Here we define the Flower client, which encapsulates the logic each federated client uses to train and evaluate the model.

Each client performs the following:
- Receives global model weights from the server.
- Trains the model locally on its own partitioned dataset.
- Sends the updated weights back to the server.
- Evaluates the global model on its local test data.

This class makes use of the shared `train` and `test` functions defined earlier to keep the logic consistent and reusable across different training scenarios.

Common customization points:
- Adjusting the optimizer configuration inside `train()`.
- Changing the number of local training epochs or batch size.
- Extending evaluation logic with custom metrics.


In [5]:
class FlowerClient(NumPyClient):
    def __init__(self, partition_id, net, trainloader, valloader):
        self.partition_id = partition_id
        self.net = net
        self.trainloader = trainloader
        self.valloader = valloader

    def get_parameters(self, config):
        print(f"[Client {self.partition_id}] get_parameters")
        return get_parameters(self.net)

    def fit(self, parameters, config):
        print(f"[Client {self.partition_id}] fit, config: {config}")
        set_parameters(self.net, parameters)
        train(self.net, self.trainloader, epochs=1)
        return get_parameters(self.net), len(self.trainloader), {}

    def evaluate(self, parameters, config):
        print(f"[Client {self.partition_id}] evaluate, config: {config}")
        set_parameters(self.net, parameters)
        loss, accuracy = test(self.net, self.valloader)
        return float(loss), len(self.valloader), {"accuracy": float(accuracy)}


def client_fn(context: Context) -> Client:
    net = SmallCNN().to(DEVICE)

    # Read the node_config to fetch data partition associated to this node
    partition_id = context.node_config["partition-id"]
    num_partitions = context.node_config["num-partitions"]

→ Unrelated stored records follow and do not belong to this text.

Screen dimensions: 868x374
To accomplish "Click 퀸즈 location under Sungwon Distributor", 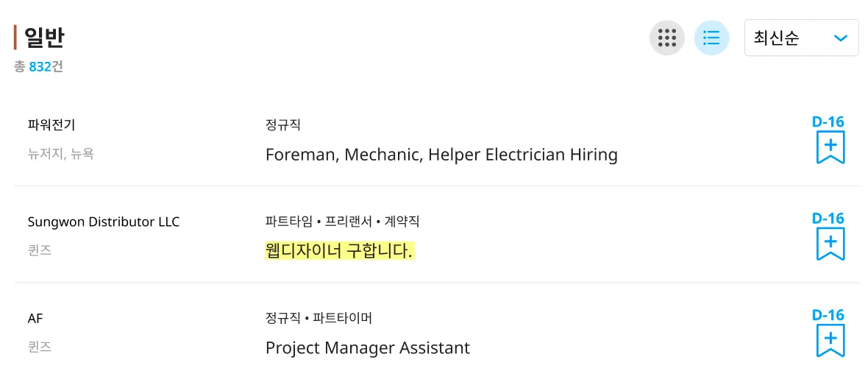I will [x=40, y=251].
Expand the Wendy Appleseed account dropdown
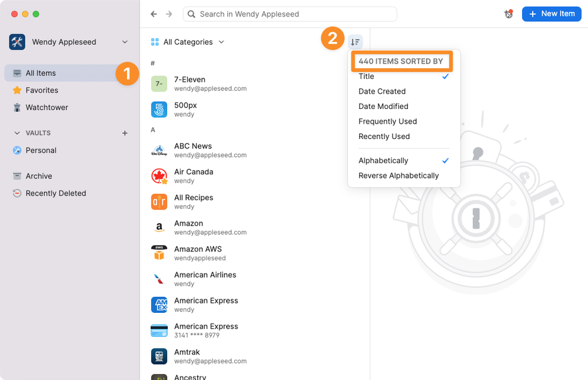 pyautogui.click(x=125, y=42)
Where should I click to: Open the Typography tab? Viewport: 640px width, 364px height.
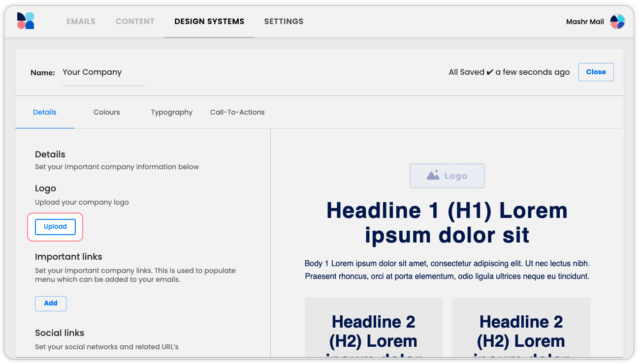click(171, 112)
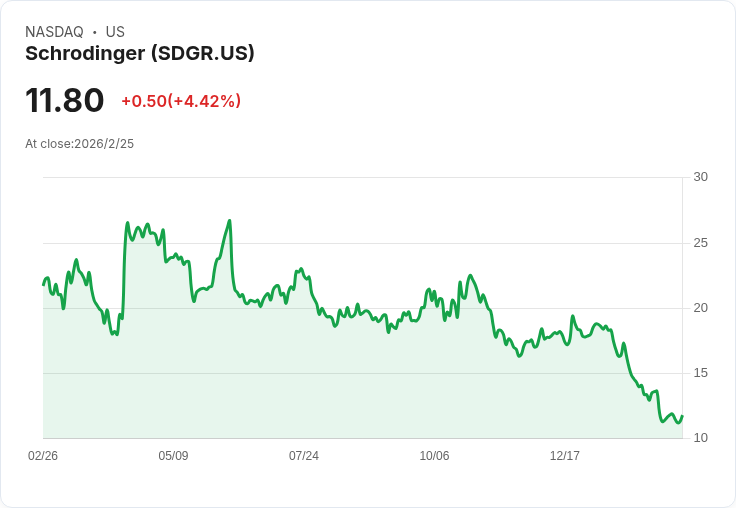Select the +0.50(+4.42%) change value
The image size is (736, 508).
[181, 101]
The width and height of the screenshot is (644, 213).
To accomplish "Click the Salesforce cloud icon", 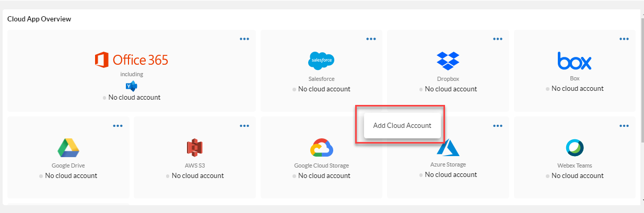I will pos(321,61).
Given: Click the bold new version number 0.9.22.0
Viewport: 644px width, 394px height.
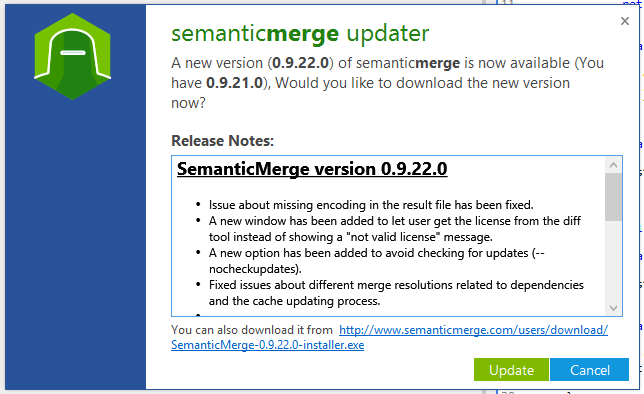Looking at the screenshot, I should click(x=300, y=63).

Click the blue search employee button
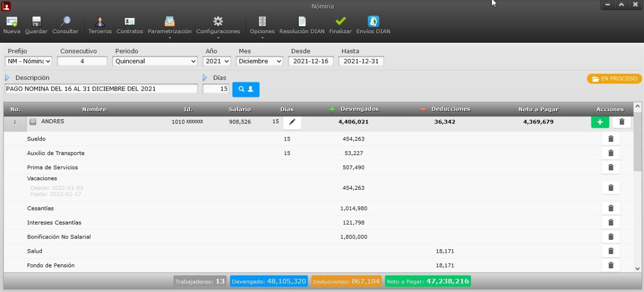(246, 89)
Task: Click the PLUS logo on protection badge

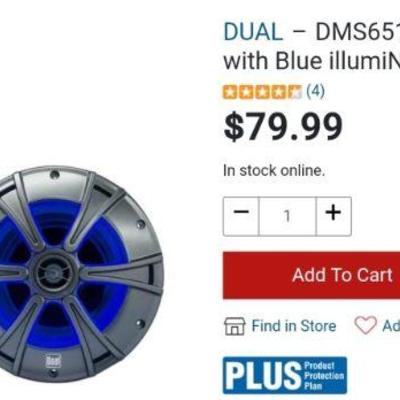Action: [x=262, y=375]
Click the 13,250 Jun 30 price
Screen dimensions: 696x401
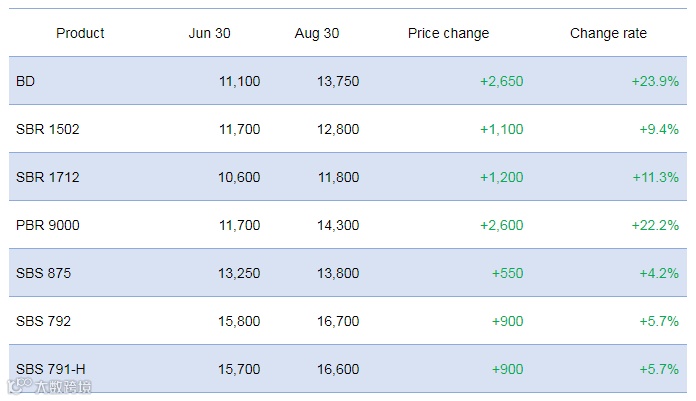[x=239, y=273]
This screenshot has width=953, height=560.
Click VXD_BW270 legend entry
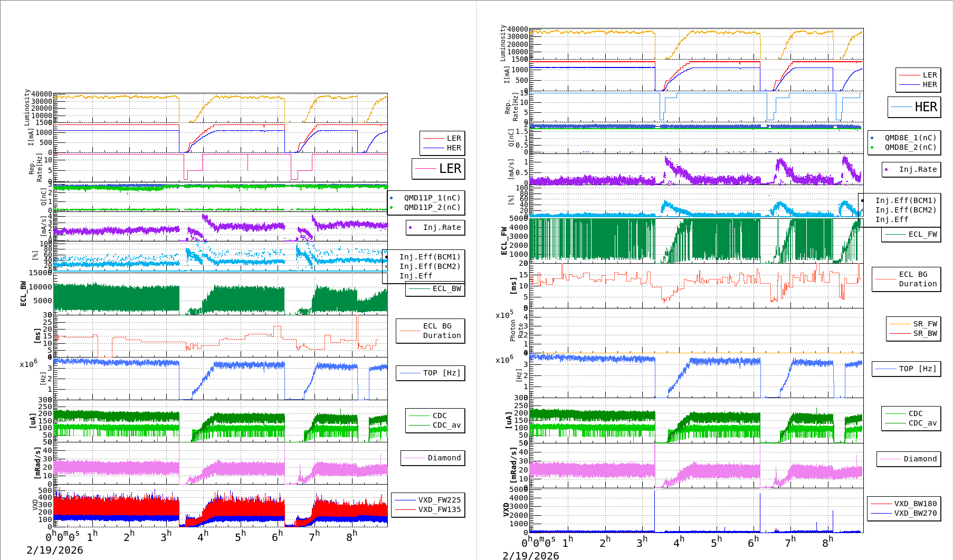point(904,513)
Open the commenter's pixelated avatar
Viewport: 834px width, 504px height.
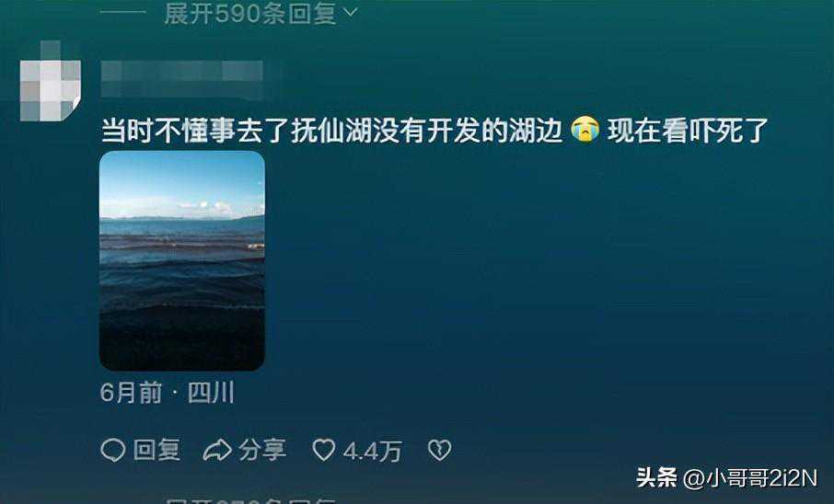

    trainloader, valloader, _ = load_datasets(partition_id, num_partitions)
    return FlowerClient(partition_id, net, trainloader, valloader).to_client()


# Create the ClientApp
client = ClientApp(client_fn=client_fn)

## 5. ServerApp

This section defines the server application using Flower's `server_fn` API. The server is responsible for:

- Configuring the federated learning strategy (e.g. FedAvg).
- Reading runtime settings such as number of rounds and client participation ratio from a configuration context.
- Returning the strategy and configuration needed to run the simulation.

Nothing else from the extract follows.